Por desgracia, y más allá de la pertinencia o no de la jugada parlamentaria planteada por el partido de Abascal, hay aún un stablishment en nuestro país que cree en el turnismo, en la alternancia, en la inevitabilidad y (peor aún) hasta en la necesidad de que caiga el PSOE para que tome el relevo el PP o de que salga del poder éste para que lo recupere con prontitud el primero. Sin que nada apenas ocurra.
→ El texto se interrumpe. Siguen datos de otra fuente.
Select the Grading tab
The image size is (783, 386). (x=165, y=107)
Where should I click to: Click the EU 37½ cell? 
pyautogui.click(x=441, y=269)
Bueno, sí: ocurriendo que esta dinámica viciosa ha arrastrado a nuestro país, de legislatura en legislatura y especialmente desde el año 2004, a la ruina y la irrelevancia.
Podría resultar sorprendente, pero es más bien grotesco y ridículo que todos los esfuerzos que un intelectual independiente va a poner en exponer públicamente (como mínimo ante toda Europa) el pliego de cargos contra el ejecutivo más negro de la Historia de España, los estén duplicando y triplicando las terminales mediáticas que responden invariablemente al toque de silbato de Génova para intentar zarandear y descuartizar a Tamames, blanqueando al tiempo la imagen del inquilino de Moncloa frente a las maniobras de la ‘ultraderecha’.
El cainismo explica las actitudes hostiles y hasta revanchistas hacia los propios compañeros o amigos o compatriotas o correligionarios. Y esta escalada de ruido y furia orquestada torpemente para intempestiva y absurda gloria de Feijóo tiene su única causa, precisamente y una vez más, en una guerra intestina, PP-VOX, cuyos principales ganadores son quienes la contemplan, indemnes, desde el palco que abonan los ninguneados y sufridos ciudadanos españoles.